BEGIN The data

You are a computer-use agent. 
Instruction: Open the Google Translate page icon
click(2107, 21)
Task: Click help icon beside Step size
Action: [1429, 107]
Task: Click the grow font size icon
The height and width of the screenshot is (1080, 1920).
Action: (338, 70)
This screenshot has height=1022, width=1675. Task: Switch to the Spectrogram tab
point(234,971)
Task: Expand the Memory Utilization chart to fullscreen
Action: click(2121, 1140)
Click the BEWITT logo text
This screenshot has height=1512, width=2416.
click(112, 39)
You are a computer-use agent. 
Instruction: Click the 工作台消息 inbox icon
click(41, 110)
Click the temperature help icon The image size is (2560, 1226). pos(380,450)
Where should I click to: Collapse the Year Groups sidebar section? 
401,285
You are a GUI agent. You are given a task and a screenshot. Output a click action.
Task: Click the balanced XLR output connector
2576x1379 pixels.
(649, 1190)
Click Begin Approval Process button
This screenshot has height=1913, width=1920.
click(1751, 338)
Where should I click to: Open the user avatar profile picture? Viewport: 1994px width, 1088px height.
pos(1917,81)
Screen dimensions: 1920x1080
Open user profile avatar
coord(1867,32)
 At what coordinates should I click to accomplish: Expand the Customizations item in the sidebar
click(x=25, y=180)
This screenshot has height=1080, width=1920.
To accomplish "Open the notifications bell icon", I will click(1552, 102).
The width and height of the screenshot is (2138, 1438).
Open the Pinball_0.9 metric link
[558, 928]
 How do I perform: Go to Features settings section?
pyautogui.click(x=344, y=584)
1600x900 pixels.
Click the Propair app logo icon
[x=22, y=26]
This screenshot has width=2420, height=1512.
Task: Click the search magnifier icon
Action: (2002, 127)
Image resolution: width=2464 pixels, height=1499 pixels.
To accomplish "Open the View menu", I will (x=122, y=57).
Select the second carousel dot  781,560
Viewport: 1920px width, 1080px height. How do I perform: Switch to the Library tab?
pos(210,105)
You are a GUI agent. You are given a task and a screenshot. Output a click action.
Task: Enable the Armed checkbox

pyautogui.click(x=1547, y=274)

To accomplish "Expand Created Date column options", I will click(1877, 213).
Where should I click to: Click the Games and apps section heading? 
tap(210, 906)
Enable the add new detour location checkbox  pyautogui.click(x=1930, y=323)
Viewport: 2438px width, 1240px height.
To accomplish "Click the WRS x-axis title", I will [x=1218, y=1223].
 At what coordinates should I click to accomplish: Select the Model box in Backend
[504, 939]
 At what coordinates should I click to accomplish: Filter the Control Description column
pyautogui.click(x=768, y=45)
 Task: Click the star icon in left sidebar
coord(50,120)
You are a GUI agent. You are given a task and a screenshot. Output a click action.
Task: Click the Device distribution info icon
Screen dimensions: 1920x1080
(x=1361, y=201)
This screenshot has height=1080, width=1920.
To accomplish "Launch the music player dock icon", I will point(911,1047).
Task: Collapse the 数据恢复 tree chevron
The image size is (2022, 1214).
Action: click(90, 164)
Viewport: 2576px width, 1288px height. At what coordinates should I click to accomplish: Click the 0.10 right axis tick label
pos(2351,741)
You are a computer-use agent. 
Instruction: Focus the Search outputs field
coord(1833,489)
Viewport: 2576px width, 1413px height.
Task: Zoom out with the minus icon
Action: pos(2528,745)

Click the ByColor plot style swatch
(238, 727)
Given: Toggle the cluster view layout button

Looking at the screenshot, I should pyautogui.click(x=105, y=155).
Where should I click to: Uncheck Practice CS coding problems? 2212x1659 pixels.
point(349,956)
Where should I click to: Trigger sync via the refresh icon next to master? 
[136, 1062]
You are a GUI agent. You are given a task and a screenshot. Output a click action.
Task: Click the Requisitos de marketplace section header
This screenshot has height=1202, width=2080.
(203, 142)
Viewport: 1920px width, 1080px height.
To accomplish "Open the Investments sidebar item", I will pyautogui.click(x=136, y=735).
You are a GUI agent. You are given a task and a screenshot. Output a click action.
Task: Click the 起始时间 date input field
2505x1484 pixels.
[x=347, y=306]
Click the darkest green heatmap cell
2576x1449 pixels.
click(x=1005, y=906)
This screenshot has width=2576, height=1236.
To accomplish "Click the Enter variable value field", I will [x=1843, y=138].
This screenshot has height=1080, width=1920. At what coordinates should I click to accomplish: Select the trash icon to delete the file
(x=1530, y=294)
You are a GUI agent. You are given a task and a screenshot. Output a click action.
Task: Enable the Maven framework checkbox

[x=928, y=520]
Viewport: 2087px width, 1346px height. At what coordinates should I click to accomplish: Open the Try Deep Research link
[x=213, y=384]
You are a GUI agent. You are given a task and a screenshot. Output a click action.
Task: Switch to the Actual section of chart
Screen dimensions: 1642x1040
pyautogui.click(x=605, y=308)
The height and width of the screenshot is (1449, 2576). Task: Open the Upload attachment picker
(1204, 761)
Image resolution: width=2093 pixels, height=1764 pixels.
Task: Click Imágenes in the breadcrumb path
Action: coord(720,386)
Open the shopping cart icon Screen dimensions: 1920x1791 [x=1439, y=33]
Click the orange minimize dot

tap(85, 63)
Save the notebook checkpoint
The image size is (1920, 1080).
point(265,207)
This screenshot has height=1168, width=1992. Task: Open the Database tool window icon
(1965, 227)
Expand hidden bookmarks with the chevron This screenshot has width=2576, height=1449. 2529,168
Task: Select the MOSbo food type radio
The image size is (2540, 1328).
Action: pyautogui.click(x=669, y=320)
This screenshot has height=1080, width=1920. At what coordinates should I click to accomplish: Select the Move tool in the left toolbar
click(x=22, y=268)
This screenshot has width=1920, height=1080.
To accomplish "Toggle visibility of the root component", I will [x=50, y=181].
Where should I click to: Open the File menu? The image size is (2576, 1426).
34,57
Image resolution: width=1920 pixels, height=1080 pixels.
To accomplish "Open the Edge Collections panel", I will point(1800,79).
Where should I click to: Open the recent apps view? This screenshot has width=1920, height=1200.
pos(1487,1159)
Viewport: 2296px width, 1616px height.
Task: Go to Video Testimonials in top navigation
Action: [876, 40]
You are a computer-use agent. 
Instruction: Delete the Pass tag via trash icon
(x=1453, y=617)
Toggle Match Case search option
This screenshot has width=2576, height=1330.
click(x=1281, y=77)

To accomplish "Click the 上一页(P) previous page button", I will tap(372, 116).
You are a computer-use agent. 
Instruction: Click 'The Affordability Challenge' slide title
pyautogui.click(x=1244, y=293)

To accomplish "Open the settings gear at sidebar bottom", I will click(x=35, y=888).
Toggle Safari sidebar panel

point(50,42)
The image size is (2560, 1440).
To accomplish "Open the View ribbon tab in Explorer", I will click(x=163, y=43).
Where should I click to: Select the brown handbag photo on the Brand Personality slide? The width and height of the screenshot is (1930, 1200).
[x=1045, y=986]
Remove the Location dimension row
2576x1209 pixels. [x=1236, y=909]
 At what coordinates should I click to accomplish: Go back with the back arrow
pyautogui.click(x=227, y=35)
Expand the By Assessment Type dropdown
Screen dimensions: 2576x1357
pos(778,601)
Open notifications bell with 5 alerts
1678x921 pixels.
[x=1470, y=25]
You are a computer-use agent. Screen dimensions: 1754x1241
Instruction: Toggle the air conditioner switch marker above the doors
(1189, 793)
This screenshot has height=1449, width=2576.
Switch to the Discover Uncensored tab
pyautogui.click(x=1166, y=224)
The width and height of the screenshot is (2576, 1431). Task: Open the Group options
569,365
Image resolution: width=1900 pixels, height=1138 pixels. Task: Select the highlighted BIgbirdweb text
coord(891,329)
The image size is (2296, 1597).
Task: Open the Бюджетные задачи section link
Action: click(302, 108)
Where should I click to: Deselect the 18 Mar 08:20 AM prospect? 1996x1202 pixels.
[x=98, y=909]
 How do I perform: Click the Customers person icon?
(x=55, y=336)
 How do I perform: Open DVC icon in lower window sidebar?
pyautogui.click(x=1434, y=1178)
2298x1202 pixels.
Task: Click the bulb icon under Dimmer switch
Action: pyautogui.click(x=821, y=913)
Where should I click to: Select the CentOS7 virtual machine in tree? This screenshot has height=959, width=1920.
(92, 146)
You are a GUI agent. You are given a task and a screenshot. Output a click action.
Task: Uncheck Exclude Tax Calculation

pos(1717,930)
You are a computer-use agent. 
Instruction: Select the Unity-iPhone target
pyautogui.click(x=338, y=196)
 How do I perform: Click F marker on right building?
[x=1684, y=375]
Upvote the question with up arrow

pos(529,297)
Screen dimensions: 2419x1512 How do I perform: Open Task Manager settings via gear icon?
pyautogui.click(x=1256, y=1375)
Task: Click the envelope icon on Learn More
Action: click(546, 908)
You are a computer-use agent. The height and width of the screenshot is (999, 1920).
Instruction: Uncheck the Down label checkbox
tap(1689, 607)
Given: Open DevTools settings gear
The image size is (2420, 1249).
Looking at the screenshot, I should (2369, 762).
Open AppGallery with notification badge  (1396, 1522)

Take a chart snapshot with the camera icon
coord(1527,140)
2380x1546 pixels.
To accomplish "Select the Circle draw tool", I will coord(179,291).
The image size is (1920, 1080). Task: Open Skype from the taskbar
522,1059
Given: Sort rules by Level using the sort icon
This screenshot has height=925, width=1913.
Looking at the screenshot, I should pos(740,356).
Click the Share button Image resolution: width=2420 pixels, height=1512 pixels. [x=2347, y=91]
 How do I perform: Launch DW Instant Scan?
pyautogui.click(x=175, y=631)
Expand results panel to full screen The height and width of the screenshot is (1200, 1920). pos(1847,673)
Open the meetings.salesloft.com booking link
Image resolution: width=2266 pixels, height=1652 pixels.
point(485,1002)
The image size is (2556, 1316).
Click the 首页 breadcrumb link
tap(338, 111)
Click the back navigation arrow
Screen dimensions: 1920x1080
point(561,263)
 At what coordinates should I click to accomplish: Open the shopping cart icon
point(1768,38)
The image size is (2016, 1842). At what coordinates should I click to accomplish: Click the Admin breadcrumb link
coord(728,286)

END The data

Scan the material for the string "notifications". Copy each line where it appears.

**Exercise answer**:
To accomplish "Open the notifications bell icon", I will click(1552, 102).
Open notifications bell with 5 alerts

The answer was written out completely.